The cold and snow finally blew in and that means ice fishing is just around the comer. Last year Scofield was safe for fishing by the 15th of December so it is just about time to break out that cold weather gear. Here are a few tips that will help you have a productive, safe ice fishing season:
1. Ice fishing requires a bit of luck, science, skill and safety thinking. Safety thinking should come first - your life may depend on it!
2. State law allows a maximum diameter of 12 inches for ice holes except at Flaming Gorge and Fish Lake where an 18 inch hole may be cut.
3. The garnefish you intend to catch may be anywhere between the bottom and just under the ice. Experiment with different depths until you find where the fish are. Or, better yet, rig up your fish finder on a sleigh and take it out on the ice with you. Cut a hole and stick the probe down under the ice. In no time at all you will know where the fish are.
4. Keep your lure or bait moving. Pull it up a few feet (distance depends on the type of lure or bait you are using) and then let it fall. Airplane jigs need to fall for four or five feet to have the proper action but skirts or grubs may only need to be moved a few inches to get a fish excited about them.
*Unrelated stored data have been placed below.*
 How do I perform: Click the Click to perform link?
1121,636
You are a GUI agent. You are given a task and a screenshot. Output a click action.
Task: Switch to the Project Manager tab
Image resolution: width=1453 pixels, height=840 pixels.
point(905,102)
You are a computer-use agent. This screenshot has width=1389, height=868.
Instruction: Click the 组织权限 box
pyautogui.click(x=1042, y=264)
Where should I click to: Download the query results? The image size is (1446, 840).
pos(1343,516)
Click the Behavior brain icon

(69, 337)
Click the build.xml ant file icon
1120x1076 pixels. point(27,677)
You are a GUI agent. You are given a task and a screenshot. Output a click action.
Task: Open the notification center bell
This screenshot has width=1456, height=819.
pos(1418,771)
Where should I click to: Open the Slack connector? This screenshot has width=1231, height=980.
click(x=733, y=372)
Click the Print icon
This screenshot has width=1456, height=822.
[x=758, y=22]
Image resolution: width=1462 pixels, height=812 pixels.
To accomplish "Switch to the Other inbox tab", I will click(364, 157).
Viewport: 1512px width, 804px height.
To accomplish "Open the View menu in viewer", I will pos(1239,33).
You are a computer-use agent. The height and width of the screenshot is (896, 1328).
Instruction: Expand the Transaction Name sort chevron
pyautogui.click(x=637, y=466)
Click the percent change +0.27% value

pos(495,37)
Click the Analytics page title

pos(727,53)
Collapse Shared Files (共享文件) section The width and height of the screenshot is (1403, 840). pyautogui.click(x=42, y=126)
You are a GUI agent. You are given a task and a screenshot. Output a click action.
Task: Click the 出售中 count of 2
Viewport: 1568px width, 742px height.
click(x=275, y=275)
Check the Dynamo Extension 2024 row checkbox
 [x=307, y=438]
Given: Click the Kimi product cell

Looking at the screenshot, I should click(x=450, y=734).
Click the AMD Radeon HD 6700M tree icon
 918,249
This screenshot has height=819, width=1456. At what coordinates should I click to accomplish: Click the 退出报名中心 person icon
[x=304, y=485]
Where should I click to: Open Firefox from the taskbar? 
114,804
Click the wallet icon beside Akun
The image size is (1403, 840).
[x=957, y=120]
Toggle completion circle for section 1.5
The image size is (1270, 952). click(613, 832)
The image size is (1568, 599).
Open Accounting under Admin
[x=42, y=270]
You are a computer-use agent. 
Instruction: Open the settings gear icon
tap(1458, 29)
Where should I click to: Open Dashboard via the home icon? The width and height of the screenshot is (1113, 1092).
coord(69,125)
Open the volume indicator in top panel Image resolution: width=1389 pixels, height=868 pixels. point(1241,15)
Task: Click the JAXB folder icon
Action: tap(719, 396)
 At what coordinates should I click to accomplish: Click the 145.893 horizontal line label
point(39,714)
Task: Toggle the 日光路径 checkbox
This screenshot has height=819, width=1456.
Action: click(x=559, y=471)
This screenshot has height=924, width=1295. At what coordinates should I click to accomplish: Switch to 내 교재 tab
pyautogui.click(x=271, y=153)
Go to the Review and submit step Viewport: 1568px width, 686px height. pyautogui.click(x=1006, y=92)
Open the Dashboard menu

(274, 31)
5. Cut a few test holes as you move out onto the ice. This will give you an idea of the ice thickness and how safe it is and will also allow you to test for depth. Many times the fish will be in shallow water only eight or 10 feet deep. However, if you are fishing for lake trout or splake you may find the fish as deep as 100 feet or so.
6. Use an ice auger if possible. Chopping ice holes with an ax or pick is extremely hard work and it is easy to make the hole too large or to splash ice water all over yourself as you near completion of the hole. You have to stay dry when ice fishing and working up a sweat can get you into real trouble when the temperature is below freezing.
7. Watch out for holes chopped by other ice fishermen. Once you have stuck your foot into one of them, your trip is over. Also, the wet area and loose ice chips around a newly cut hole can be extremely slick. Be careful!
8. There is an old phrase, "do not walk on thin ice." Our lakes and reservoirs are deep and cold.
9. New ice is stronger than old ice.
10. Slush ice (white frosty looking ice) is only about half as strong as clear blue ice.
11. River ice is considerably weaker than lake ice.
12. Continuous travel over the same route across ice will tend to weaken it.
13. Ice may have weak spots in areas of currents or springs.
14. Two inches of ice will generally support one adult of average size - on foot.
15. Three inches of ice will support a small group of people, providing they walk single file and remain well spaced.
16. Ice over twelve inches thick will usually support the weight of a car.
17. Many outdoorsmen are unaware of the demon called hypothermia - the silent killer. Make sure you know its warning signs.
Ice fishing is great fun and is one of the greatest winter sports - if you are prepared with the proper clothing and fishing gear. Maybe it is time to ask Santa for those cold weather boots and gloves you have been wanting.